Items of pointing data
********

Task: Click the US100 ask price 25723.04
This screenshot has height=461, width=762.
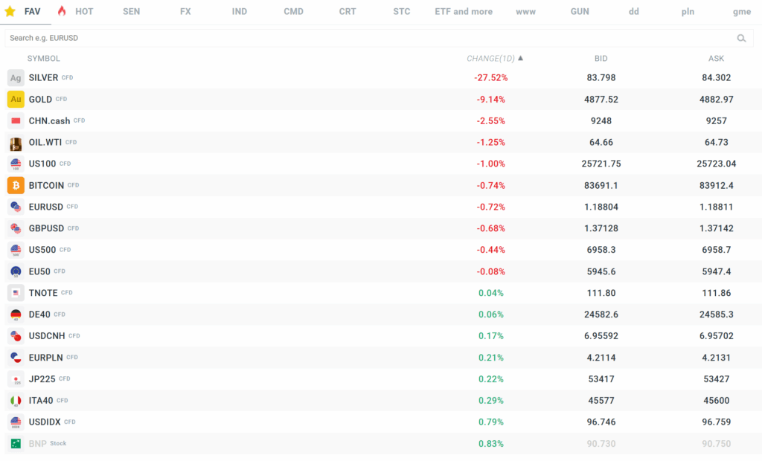Action: 716,164
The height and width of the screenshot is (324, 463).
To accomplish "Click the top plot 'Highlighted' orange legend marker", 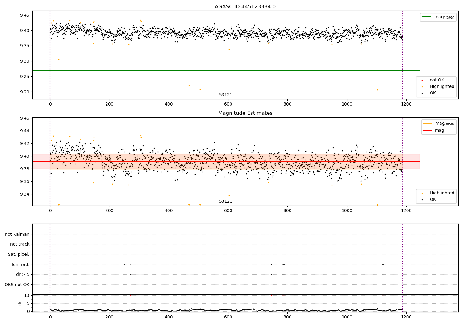I will (x=422, y=87).
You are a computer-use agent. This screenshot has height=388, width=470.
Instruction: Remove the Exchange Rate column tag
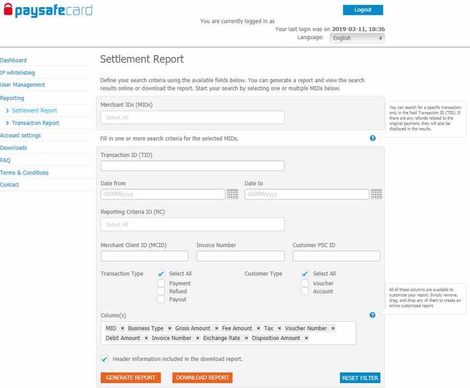(246, 338)
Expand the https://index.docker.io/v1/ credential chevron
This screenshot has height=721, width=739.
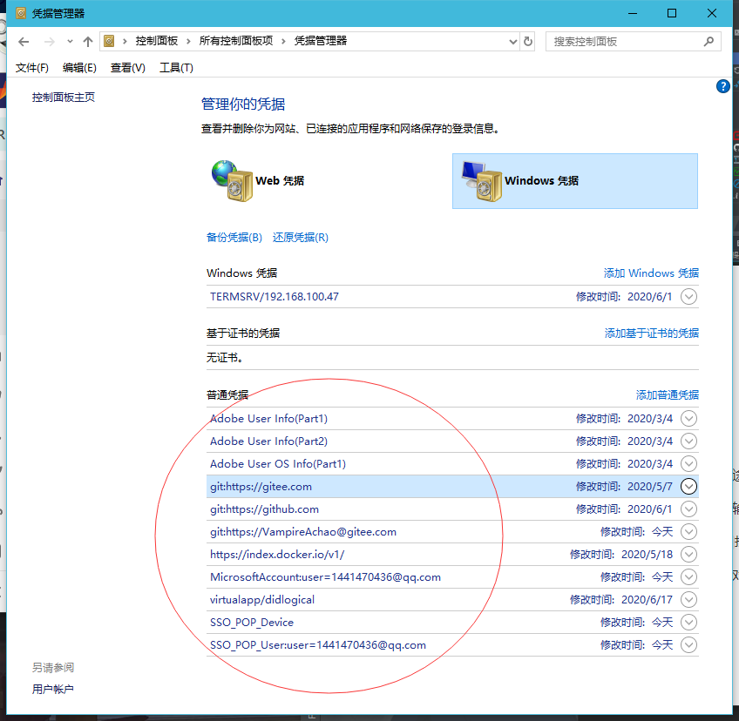(688, 555)
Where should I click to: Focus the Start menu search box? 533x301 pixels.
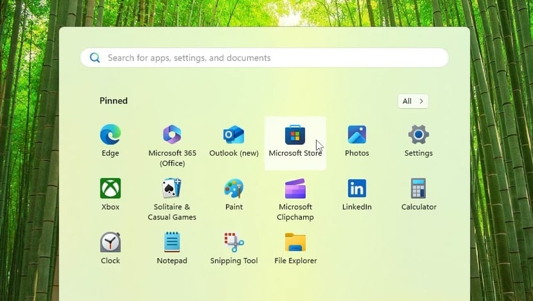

********

Given request:
Copy the items above word for word, starting with the line that contains "Expand the https://index.docker.io/v1/" and going on through the end of the items. Leave the pictures out.

Answer to this exercise:
Expand the https://index.docker.io/v1/ credential chevron
This screenshot has height=721, width=739.
(688, 555)
Where should I click to: Focus the Start menu search box? 533x301 pixels.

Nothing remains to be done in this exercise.